Records supplied Start Marker
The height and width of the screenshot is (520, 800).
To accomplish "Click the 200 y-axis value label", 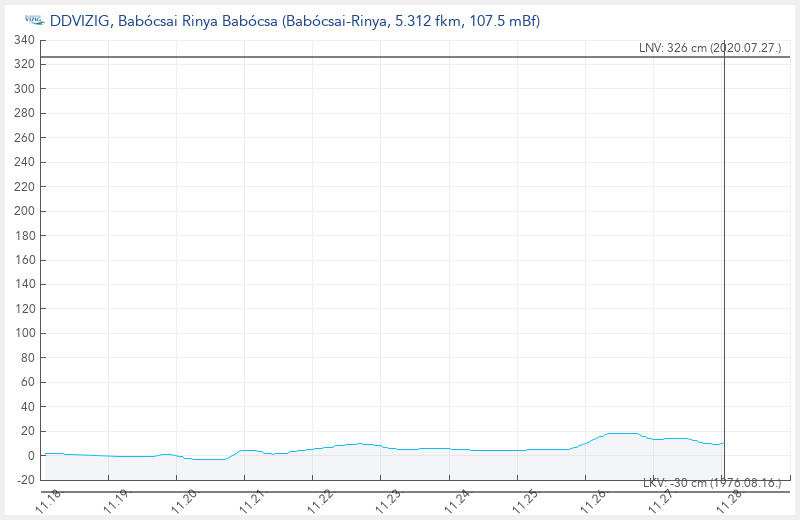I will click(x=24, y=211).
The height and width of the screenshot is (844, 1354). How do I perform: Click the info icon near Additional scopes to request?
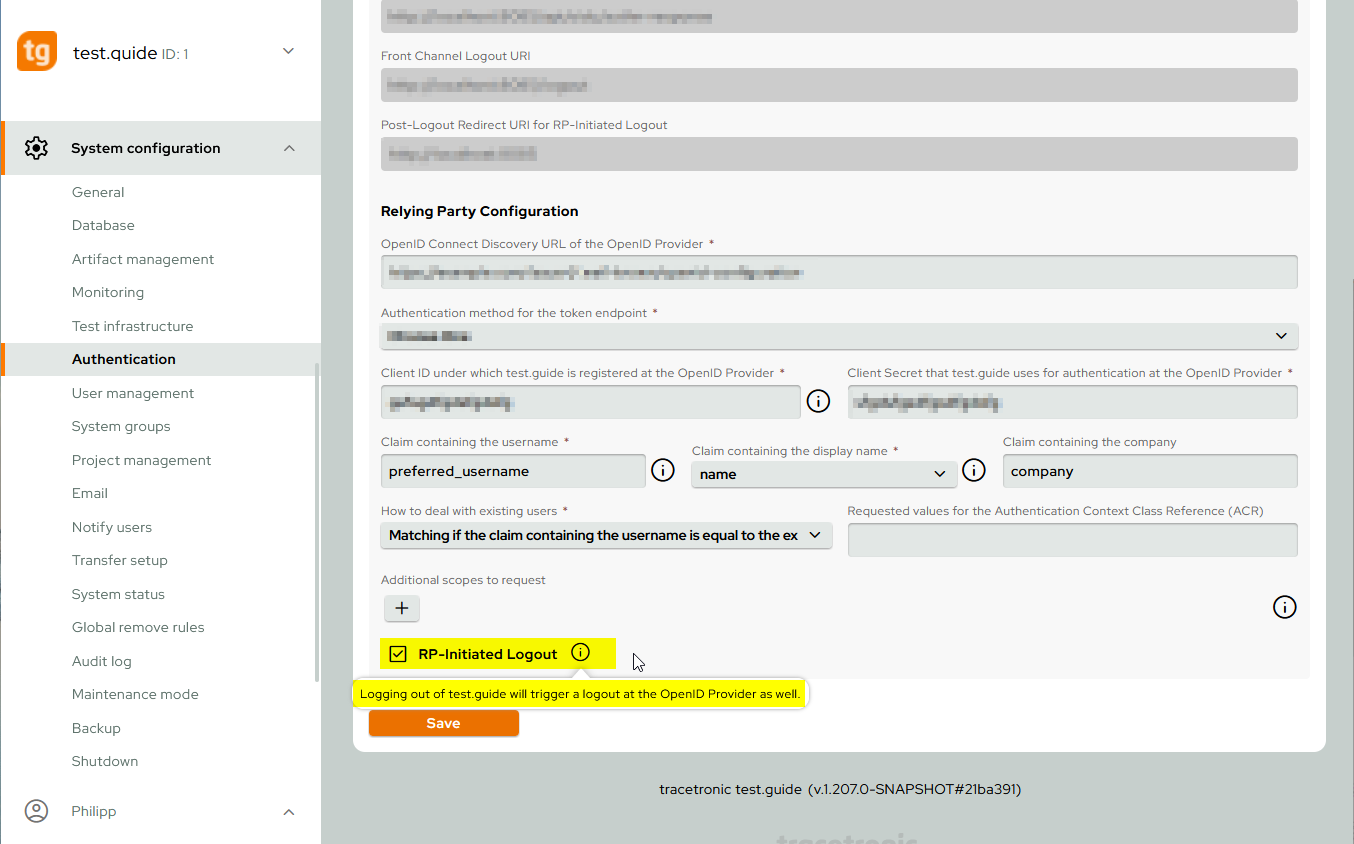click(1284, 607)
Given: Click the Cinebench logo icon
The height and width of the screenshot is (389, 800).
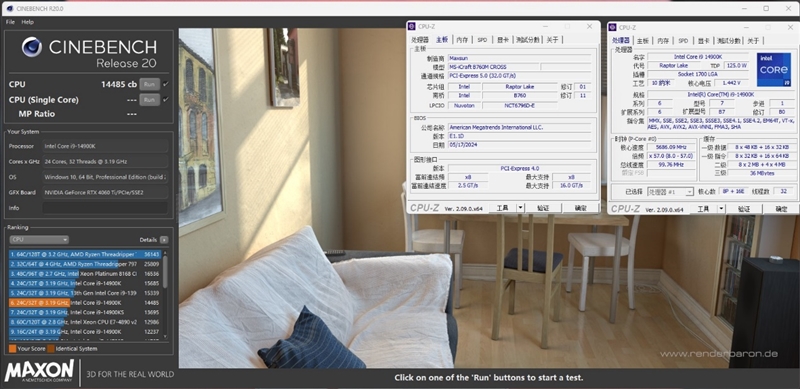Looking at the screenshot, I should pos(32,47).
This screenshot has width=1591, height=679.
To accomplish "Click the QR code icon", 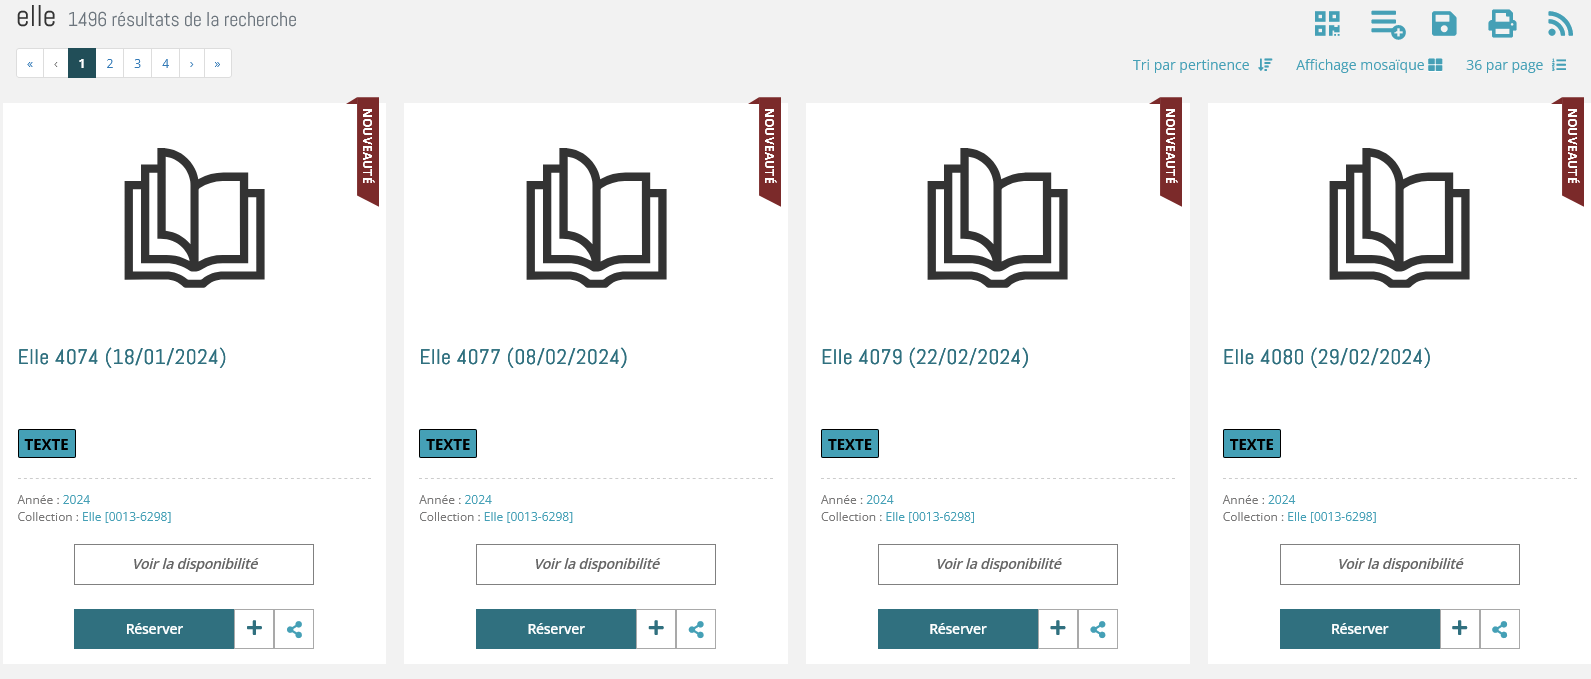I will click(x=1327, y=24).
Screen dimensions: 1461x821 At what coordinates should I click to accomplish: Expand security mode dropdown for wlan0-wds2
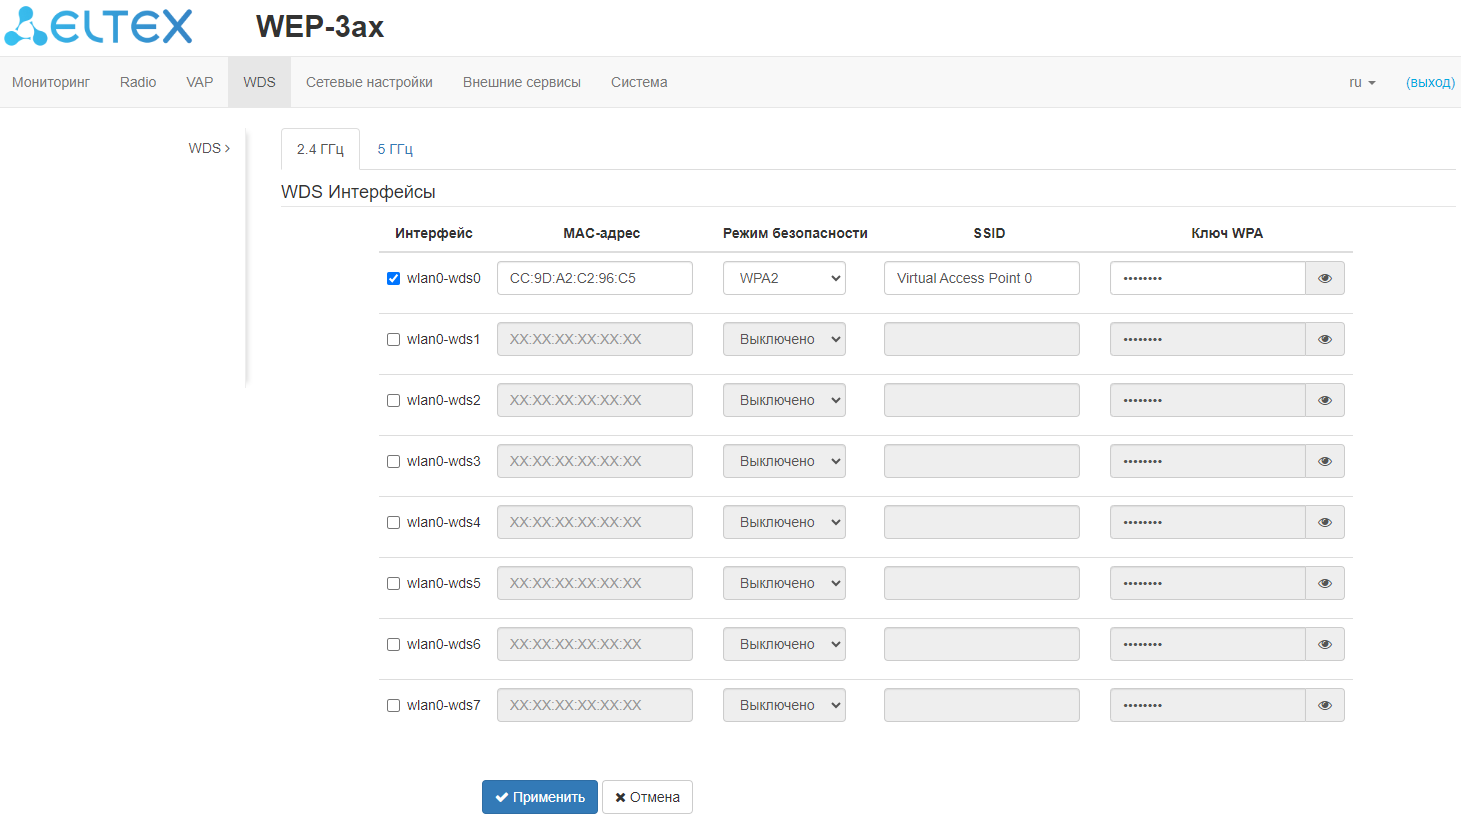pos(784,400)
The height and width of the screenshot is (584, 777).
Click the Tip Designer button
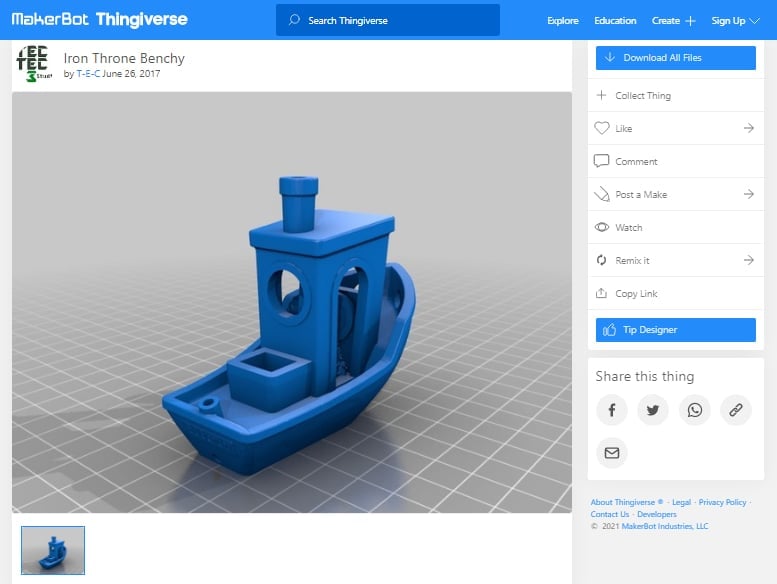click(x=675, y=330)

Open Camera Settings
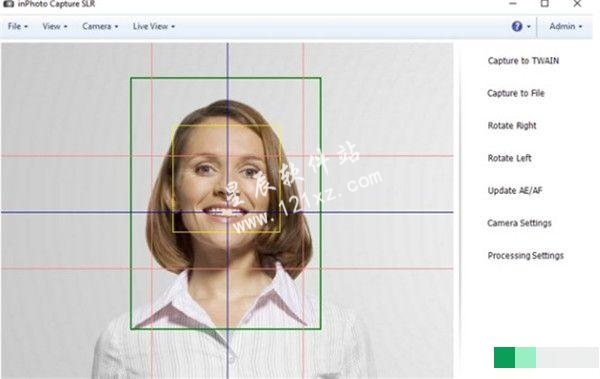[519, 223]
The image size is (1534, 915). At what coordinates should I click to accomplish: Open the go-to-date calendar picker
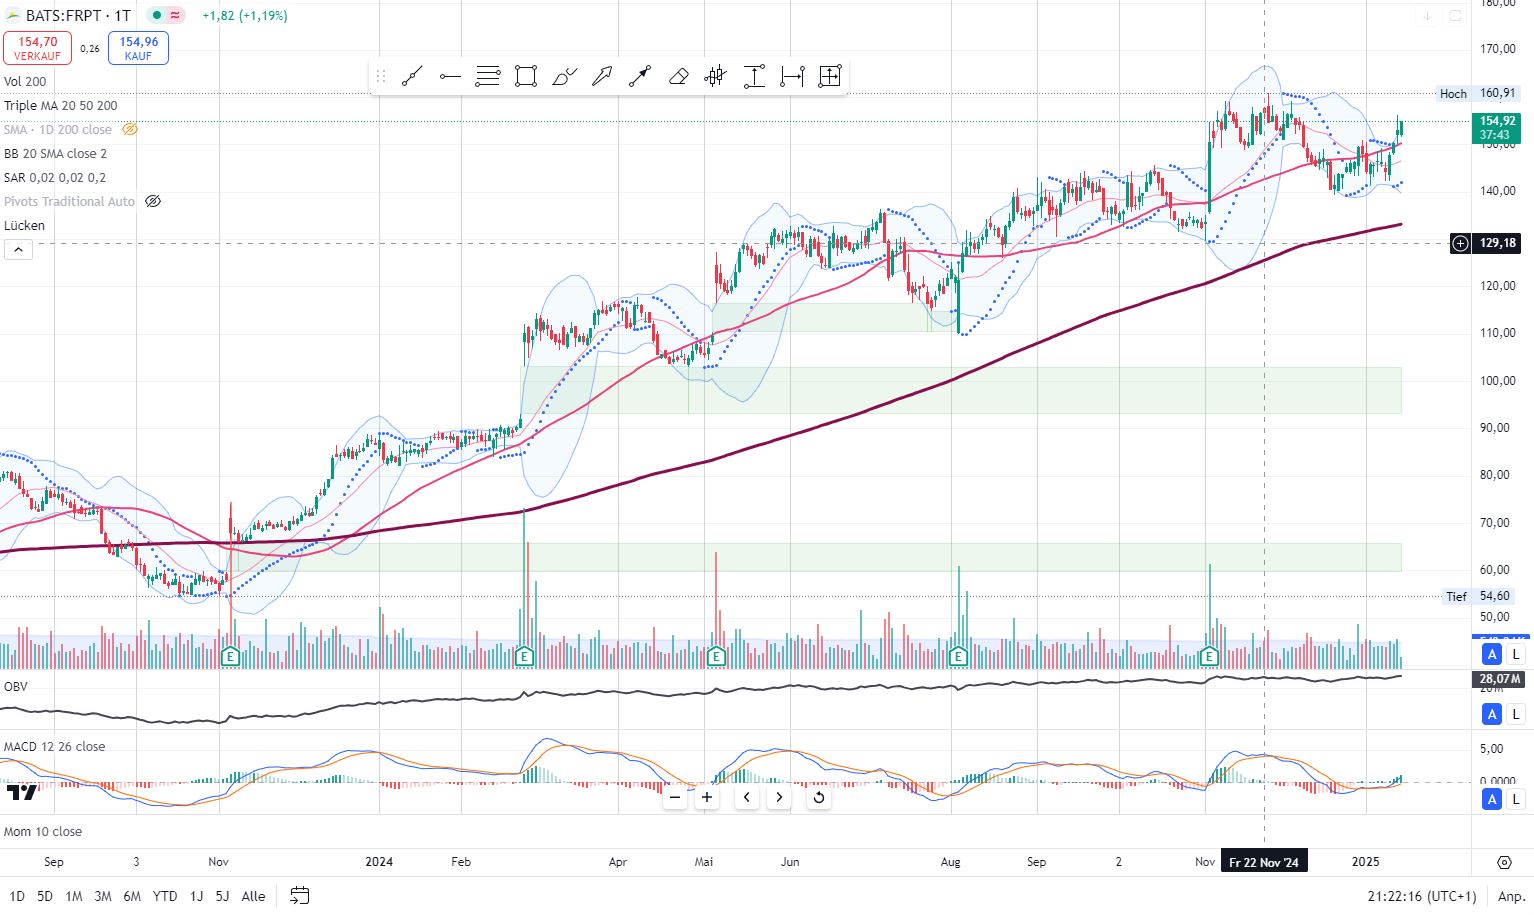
Records supplied End Marker
● Problem description: Every line from the one holding "Open Camera Settings" to the last line of the listing above, inclusive, must appear exactly as written, and no picture may appear.

● Output for this exercise:
Open Camera Settings
[519, 223]
The image size is (1534, 915). At what coordinates should I click to accomplish: Open the go-to-date calendar picker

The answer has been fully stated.